La présidente du PDL, Abir Moussi, a tenu, ce lundi 7 septembre 2020, une conférence de presse où il a été question de l’attentat terroriste qui a visé hier une patrouille de la Garde nationale à Sousse.
Abir Moussi a tenu à souligner que son parti a maintes fois mis en garde, déposé des plaintes et rapporté aux différents chefs du gouvernement des données et documents prouvant l’existence de toute un système en Tunisie qui nourrit les terroristes. Elle a dénoncé le laxisme de l’Etat face à la prolifération d’associations ayant des liens avérés avec des organisations classées terroristes, à l’existence publique de partis qui prônent l’instauration du califat et son indifférence devant la volonté manifeste de certaines parties d’enterrer sciemment des dossiers relatifs à l’embrigadement des jeunes et à leur déplacement puis retour des zones de tension, menaçant de recourir aux plaintes devant des instances internationales.

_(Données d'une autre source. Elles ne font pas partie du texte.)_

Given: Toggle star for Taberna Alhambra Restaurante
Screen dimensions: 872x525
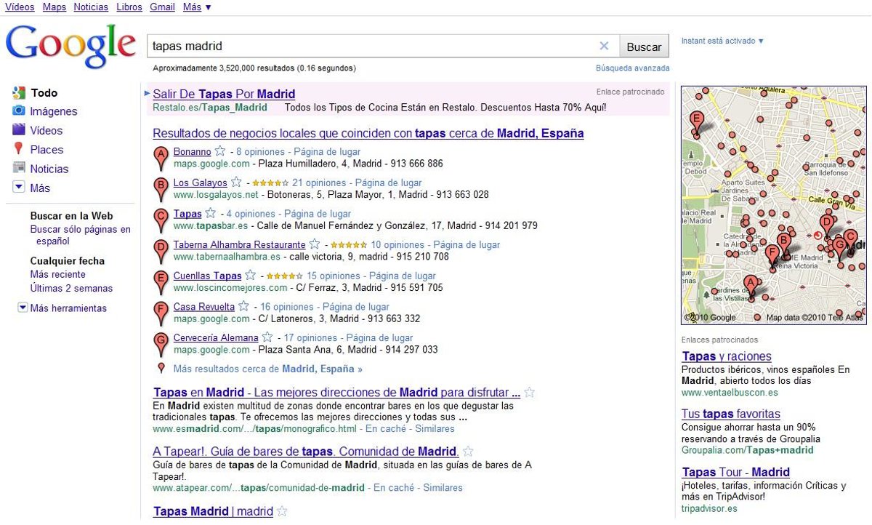Looking at the screenshot, I should 314,244.
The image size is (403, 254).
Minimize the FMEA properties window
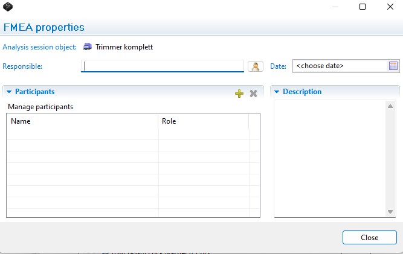334,7
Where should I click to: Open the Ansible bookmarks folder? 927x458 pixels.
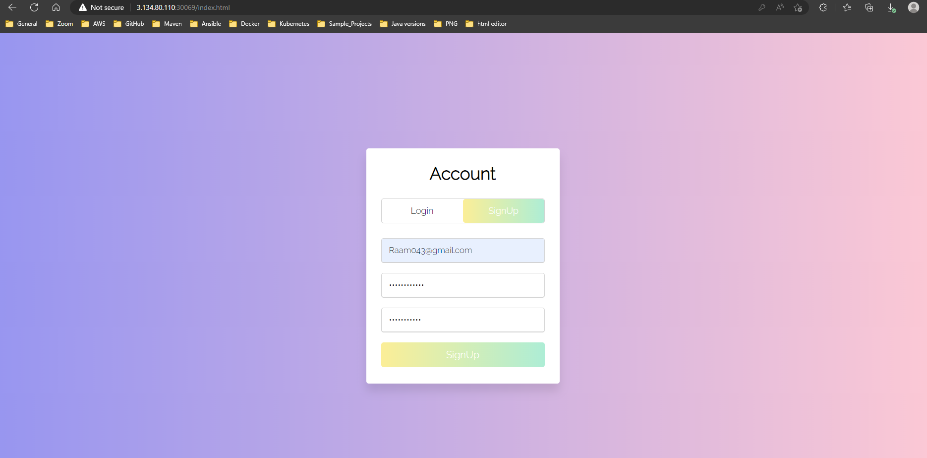(x=205, y=23)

« Il n’y a clairement pas de volonté politique d’éradiquer le phénomène mais plutôt de le cacher. On sait très bien ce qu’il en est, les alliances, les manigances et l’obscurité qui entoure ce sujet. Après on va se prendre en photo dans les lieux où sont commis des attentats pour ensuite tout dissimuler comme d’habitude, on prend les Tunisiens pour des idiots et des imbéciles. Le président a évoqué ce genre de manœuvres alors je l’appelle à dire les choses et à dévoiler ce qu’il sait. L’Etat se fait complice, il est faible » a-t-elle poursuivi, indiquant que le système en place est gangréné et entretient le terrorisme.
« Nous allons contacter les députés appartenant à la famille moderniste pour appeler à une pétition pour qu’une séance parlementaire exceptionnelle soit tenue afin d’éradiquer la source du terrorisme en Tunisie une fois pour toutes. Nous avons au sein même du Parlement un appareil qui soutient le terrorisme, des députés takfiristes, sans même s’en cacher et il faut que cela cesse. Où est la loi sur la protection des sécuritaires, pourquoi n’a-t-elle pas encore été votée ? La loi est prête depuis juillet mais non, on est plus occupés dans les calculs et on ne veut pas la passer. C’est une carte qu’on sort à chaque drame mais après elle est remise dans le tiroir. Nous ne laisserons plus faire et à ceux qui pensent qu’ils pourront faire ce qu’ils veulent parce qu’on les a aidés, par pur opportunisme, à se créer un boulevard dans l’ARP, je leur dis que nous serons là et que nous ferons échouer leurs plans par tous les moyens possibles ! » a affirmé Mme Moussi.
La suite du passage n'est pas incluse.